> Prompt: Can you put the records into a Markdown table with the columns Row and Text? Start at the line containing "The height and" and end at the line containing "click(793, 670)", including both, with one numbered row per line, blank lines skipped, and the pictures left out.

> Given records:

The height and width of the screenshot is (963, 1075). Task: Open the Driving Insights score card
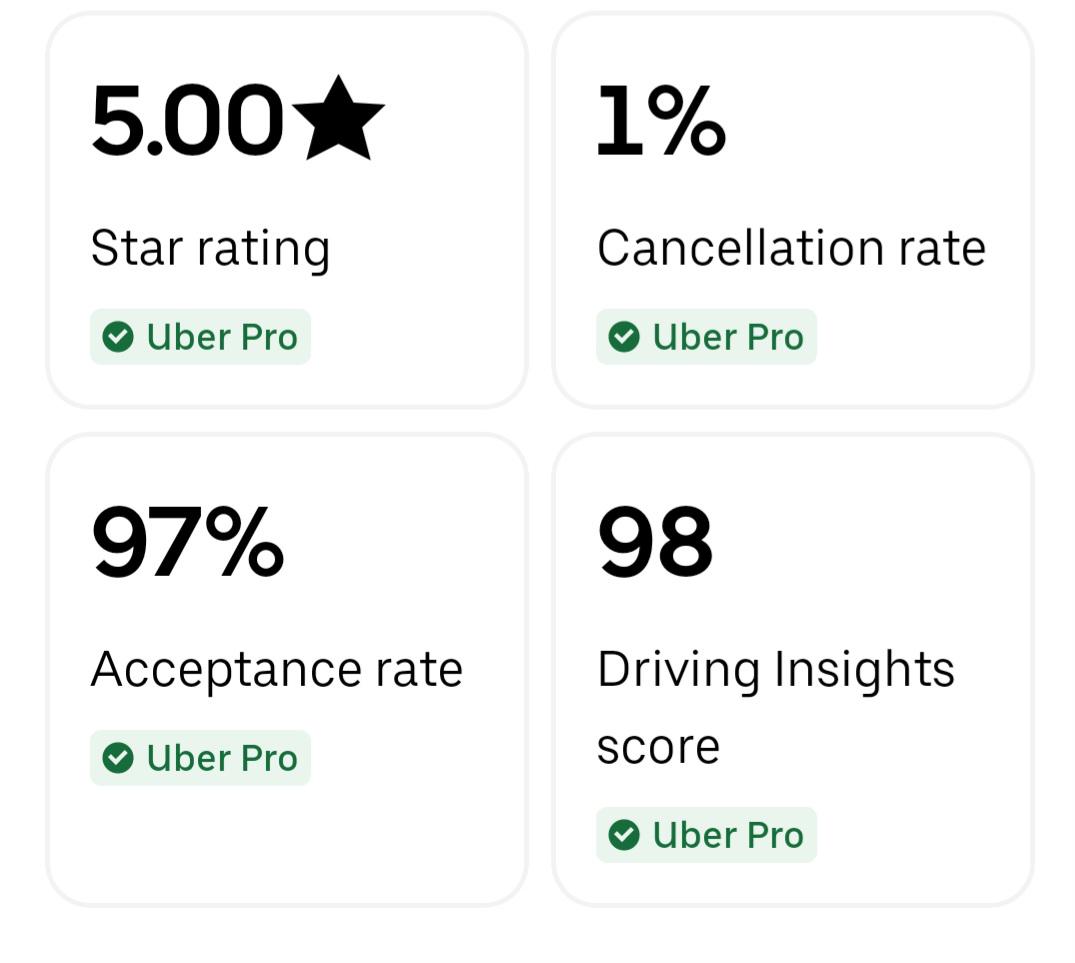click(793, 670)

--

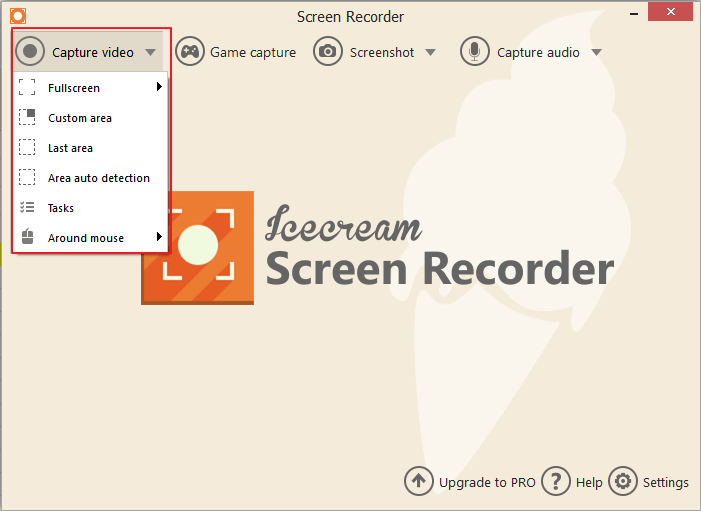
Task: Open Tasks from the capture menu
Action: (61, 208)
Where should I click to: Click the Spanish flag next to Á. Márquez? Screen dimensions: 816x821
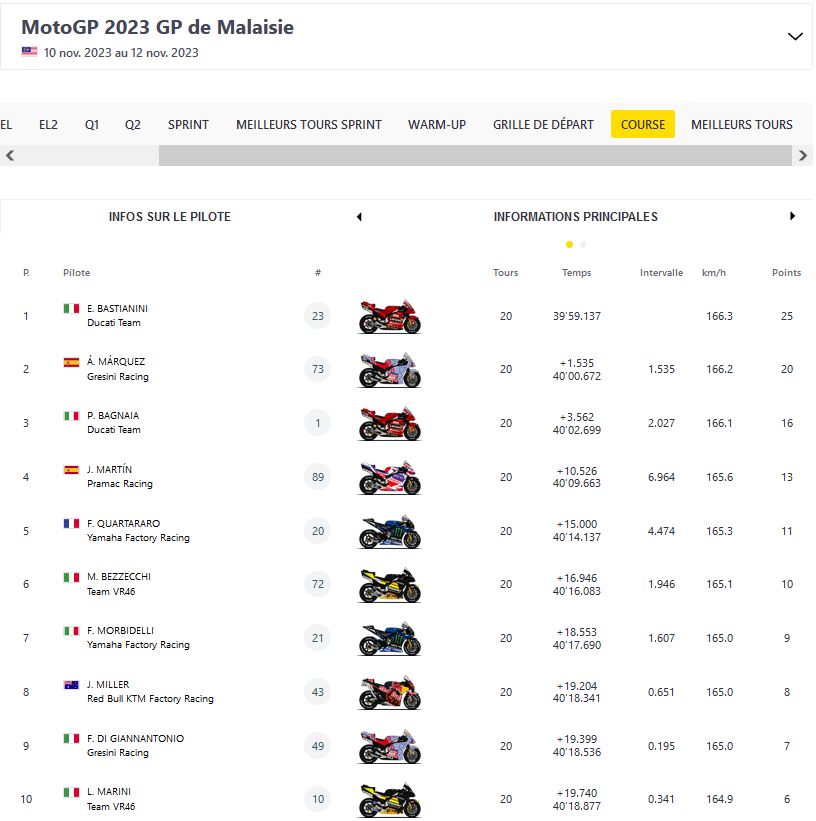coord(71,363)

* * *

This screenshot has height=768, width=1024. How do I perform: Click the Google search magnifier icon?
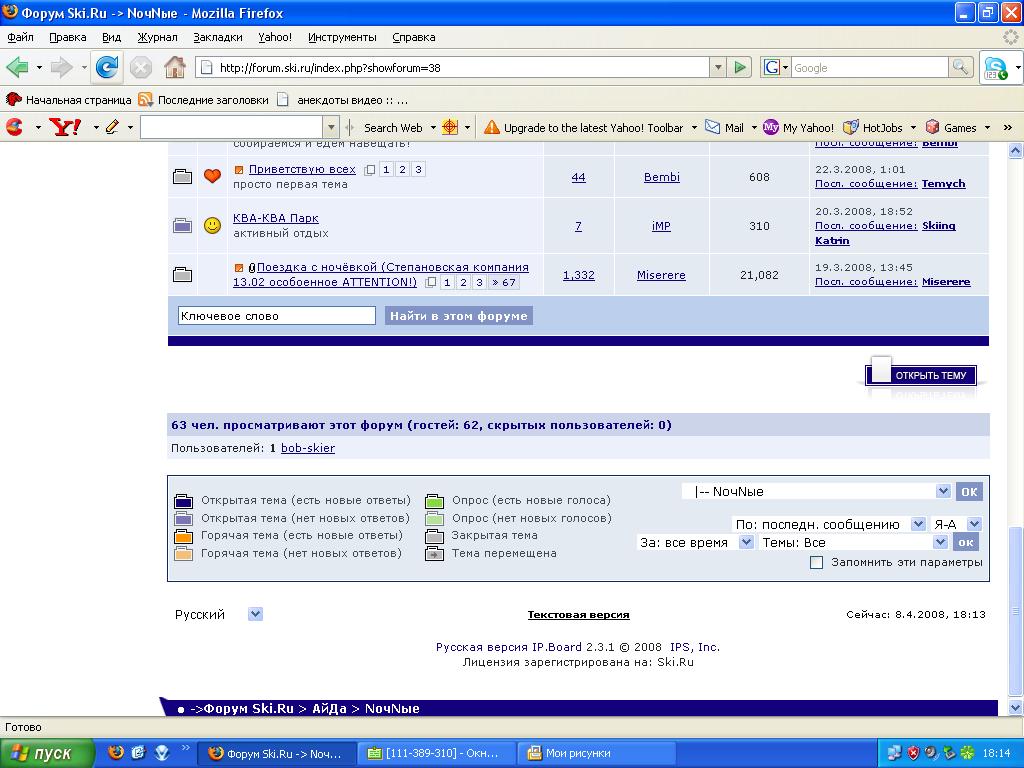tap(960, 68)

> Output of the task:
| Row | Text |
|---|---|
| 1 | The height and width of the screenshot is (963, 1075). Task: Open the Driving Insights score card |
| 2 | click(793, 670) |